**Written problem:** Format the material as a numbered list, starting at the line containing "click on 'Pool'." and ending at the line containing "Looking at the image, I should click on (56, 341).". Include both of those lines and leave out any blank lines.

Extracted data entries
________________

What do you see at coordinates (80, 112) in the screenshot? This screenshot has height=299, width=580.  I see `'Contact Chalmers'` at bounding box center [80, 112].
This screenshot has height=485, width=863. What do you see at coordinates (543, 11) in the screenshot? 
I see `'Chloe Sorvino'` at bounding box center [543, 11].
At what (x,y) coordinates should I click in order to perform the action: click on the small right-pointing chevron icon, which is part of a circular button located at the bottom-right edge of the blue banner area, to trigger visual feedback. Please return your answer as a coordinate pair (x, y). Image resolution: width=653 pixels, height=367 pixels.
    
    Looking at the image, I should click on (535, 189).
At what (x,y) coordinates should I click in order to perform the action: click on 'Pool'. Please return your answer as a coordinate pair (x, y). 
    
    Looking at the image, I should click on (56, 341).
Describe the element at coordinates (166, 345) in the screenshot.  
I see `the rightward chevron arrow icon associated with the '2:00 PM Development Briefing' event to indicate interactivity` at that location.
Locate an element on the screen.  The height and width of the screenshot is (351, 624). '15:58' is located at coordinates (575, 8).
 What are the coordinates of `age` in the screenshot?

________________

**Full response:**
1. At what (x,y) coordinates should I click in order to perform the action: click on 'Pool'. Please return your answer as a coordinate pair (x, y). 
2.     Looking at the image, I should click on (56, 341).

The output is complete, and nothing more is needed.